Task details ->
For this exercise, please transcribe exactly and only the lines from the one containing "How do I perform: Click" through the end of the material, both ends included, without pictures.

Supplied entries ->

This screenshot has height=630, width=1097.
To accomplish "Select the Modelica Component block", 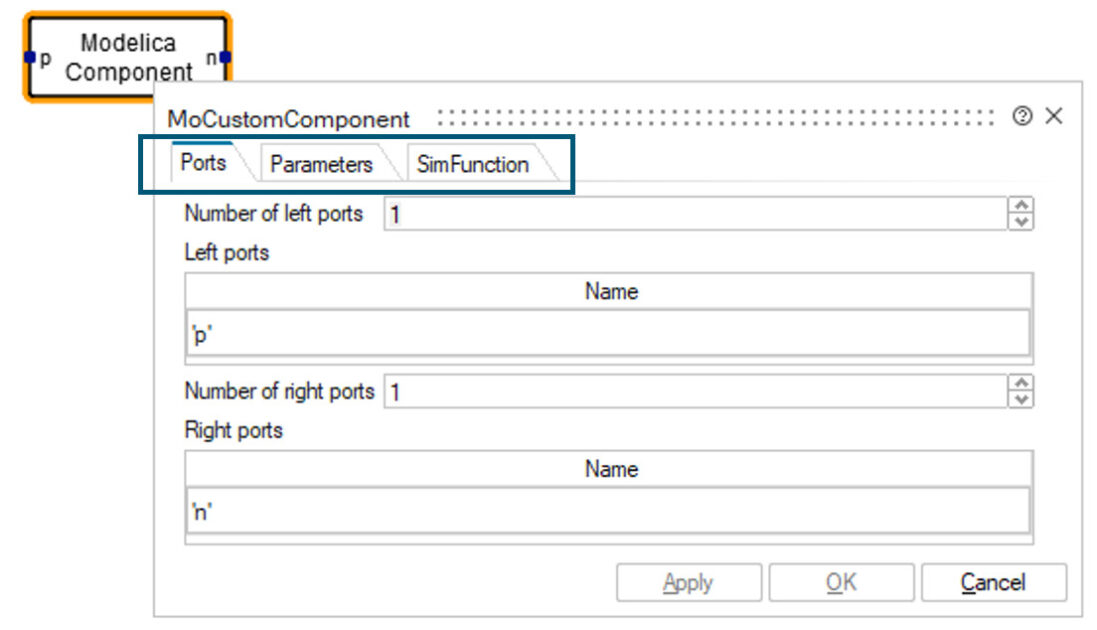I will (x=128, y=57).
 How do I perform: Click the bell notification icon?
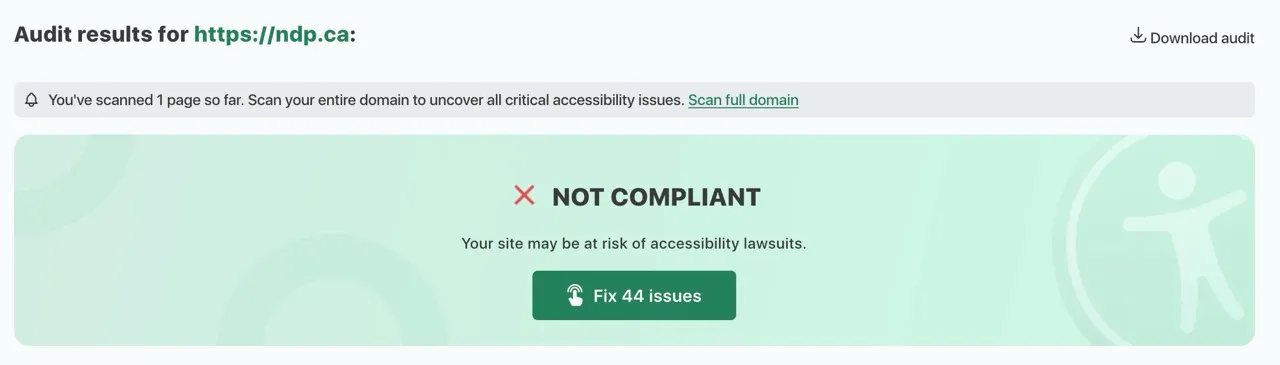click(x=32, y=100)
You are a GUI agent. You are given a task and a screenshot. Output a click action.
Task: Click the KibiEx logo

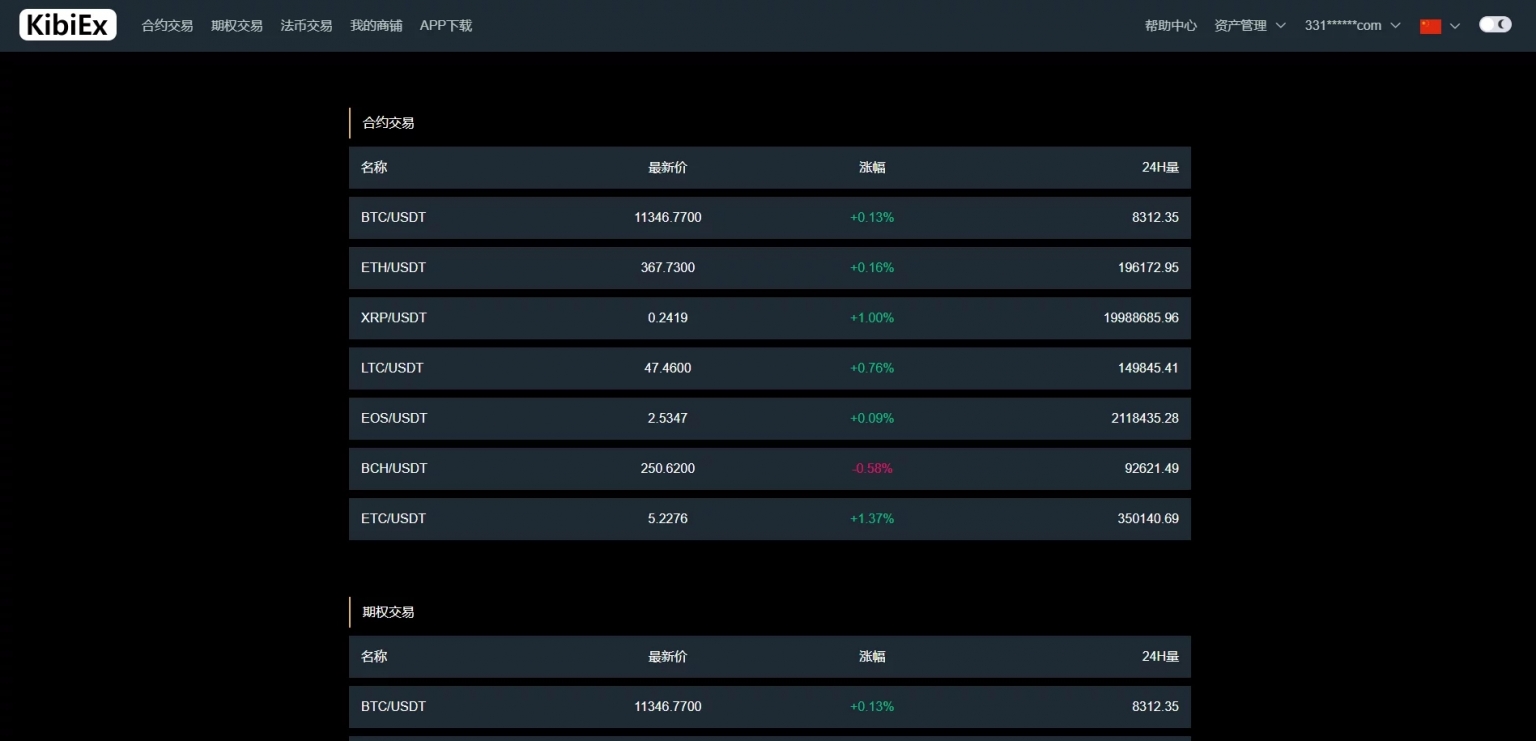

Answer for the task ->
 How do I perform: Click the bell notification icon?
click(x=32, y=100)
You are a GUI agent. You are given a task and a screenshot. Output a click action.
Task: Click the KibiEx logo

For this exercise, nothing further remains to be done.